Laut Schätzungen der Internationalen Arbeitsorganisation arbeiten in Lateinamerikas größter Demokratie noch etwa 25000 Menschen unter sklavereiähnlichen Bedingungen, der größte Teil auf riesigen Farmen des Nordostens und Nordens. Auf Druck der katholischen Bodenpastoral CPT wurde unter der Lula-Regierung die Kontrolle dieser Farmen verstärkt. Gewöhnlich erstattet die Bodenpastoral Anzeige gegen mutmaßliche Sklavenfarmen, worauf die Sondereinheit in vielen Fällen aktiv wird. Gemäß offiziellen Angaben wurden seit Lulas Amtsantritt rund 12000 Sklavenarbeiter befreit. Brasilianische Menschenrechtsorganisationen weisen auf Fortschritte beim Kampf gegen die Sklavenhalter von heute, halten indessen ein stärkeres Engagement der gesamten brasilianischen Gesellschaft für nötig. Bis zur Austilgung der Sklavenarbeit sei noch ein langer Weg zurückzulegen.

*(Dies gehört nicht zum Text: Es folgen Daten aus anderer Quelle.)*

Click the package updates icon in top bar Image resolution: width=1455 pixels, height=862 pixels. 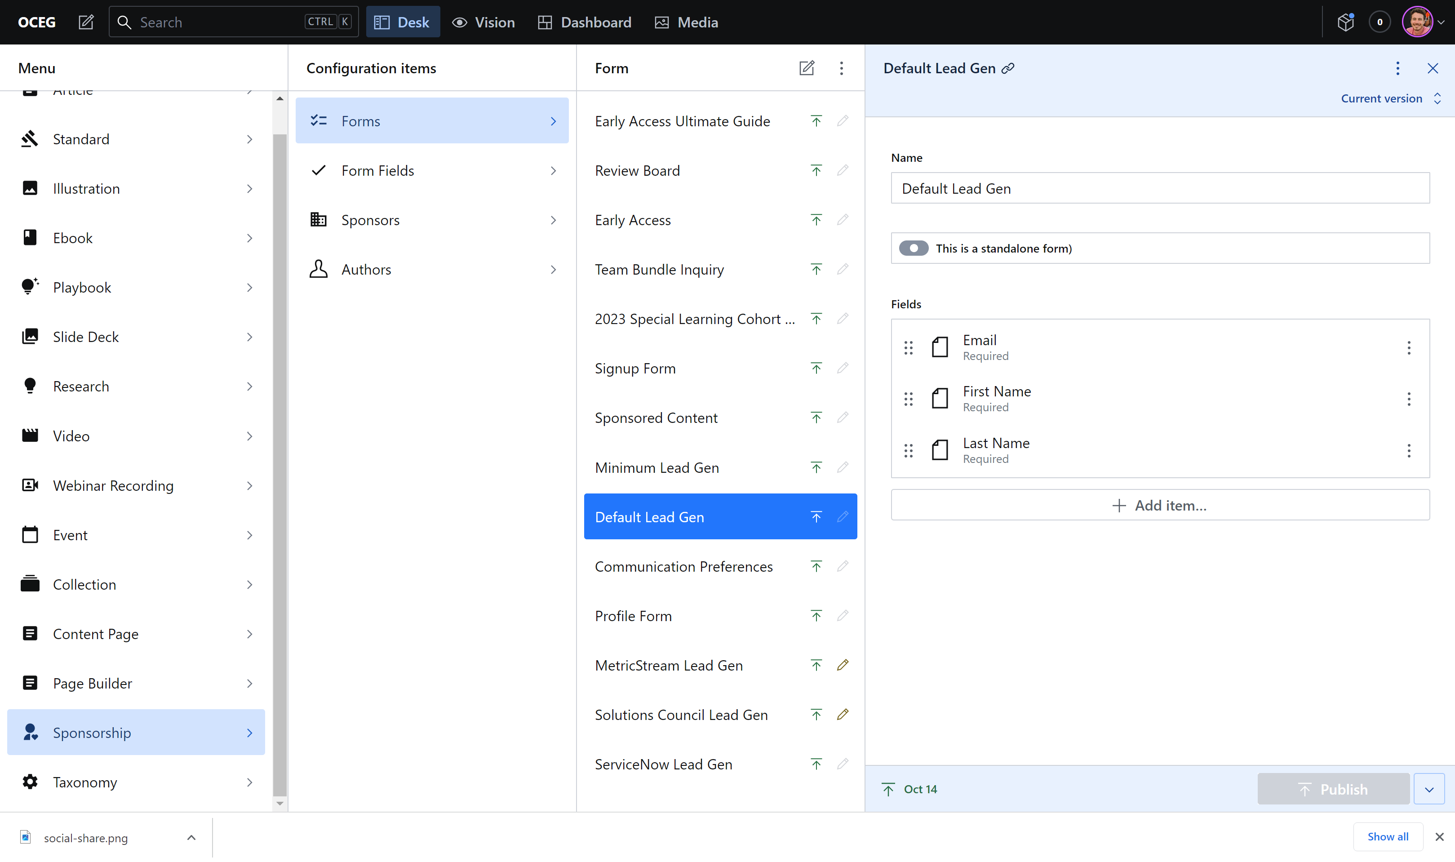pyautogui.click(x=1345, y=22)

In jüngster Zeit hatte die katholische Wanderarbeiter-Seelsorge Brasiliens internationale Menschenrechtsorganisationen und die Vereinten Nationen über "verdeckte Sklaverei" auf den Zuckerrohrplantagen des Tropenlandes unterrichtet. Betroffen seien vor allem hunderttausende Zuckerrohrschneider. Brasilien ist seit mehreren Jahren der weltgrößte Exporteur von Zucker sowie von Biosprit, der ebenfalls aus Zuckerrohr gewonnen wird.